Bermuda’s Finance Minister Curtis Dickinson

European Union finance ministers are set to remove Bermuda, Barbados and the Dutch Caribbean island of Aruba from its tax blacklist on Friday, according to an unnamed EU official cited by Reuters and Bloomberg News.

In March, the EU added the three islands to its list of jurisdictions that are uncooperative in tax matters, because of alleged shortcomings in their tax regimes.

Bermuda had committed to address any issues in its tax system identified by the EU by the end of last year. In December 2018, corresponding draft legislation was first considered insufficient by EU assessors. Once this had been amended, Bermuda’s government said, “a slight typographical error” meant that its submission to the EU’s Code of Conduct Group, which evaluates compliance with EU requirements, had been incomplete.

Even though the issue was rectified immediately, European finance ministers did not take the last-minute changes into account, Finance Minister Curtis Dickinson said in March.

Last Friday, Dickinson told MPs that he, together with Premier David Burt, had met with EU Commissioner Pierre Moscovici and Lyudmila Petkova, chairwoman of the EU’s Code of Conduct Group, as well as officials from the German and French finance ministries, to explain in detail the reasons for the technical omission in Bermuda’s economic substance regulations.

- Advertisement -

Bermuda’s new economic substance law and regulations aim to ensure that Bermuda-based entities engaged in relevant activities have sufficient economic activity in terms of management, staff, office space and expenditures on island to justify the profits they accrue.

“Following our meetings and the assurances we received,” Dickinson said, “we have every reason to believe that the EU Finance Ministers, on May 17, will remove Bermuda from Annex I of the list of non-cooperative jurisdictions in tax matters, the so-called blacklist.”

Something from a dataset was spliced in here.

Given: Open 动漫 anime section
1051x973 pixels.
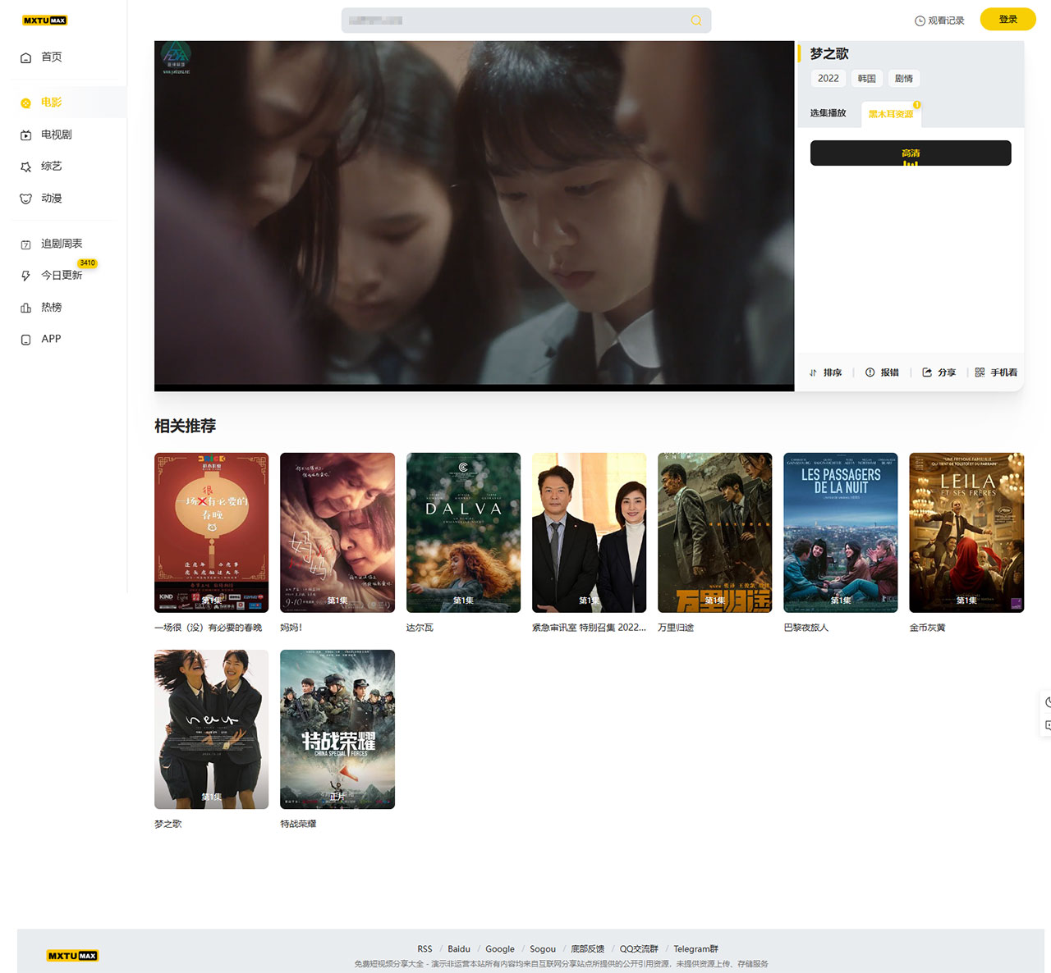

Like Cayman, the Bahamas and the British Virgin Islands, Bermuda is expected to be placed on the grey list of jurisdictions whose tax regimes, according to the EU, facilitate offshore structures that generate profits without real economic activity.

The grey listed countries have made a commitment to address any remaining concerns the EU has about economic substance in the area of collective investment funds.

However, it remains unclear what these concerns are.

Current laws in all four jurisdictions are modelled on rules developed by the OECD, which does not consider investment funds an economic substance issue.

After the removal of Bermuda, Aruba and Barbados, the EU tax blacklist will only feature twelve jurisdictions, including the United Arab Emirates, Oman and the three US territories of American Samoa, Guam, and the US Virgin Islands.

Other jurisdictions on the list are Belize, Fiji, the Marshall Islands, Vanuatu, Dominica, Samoa, and Trinidad and Tobago.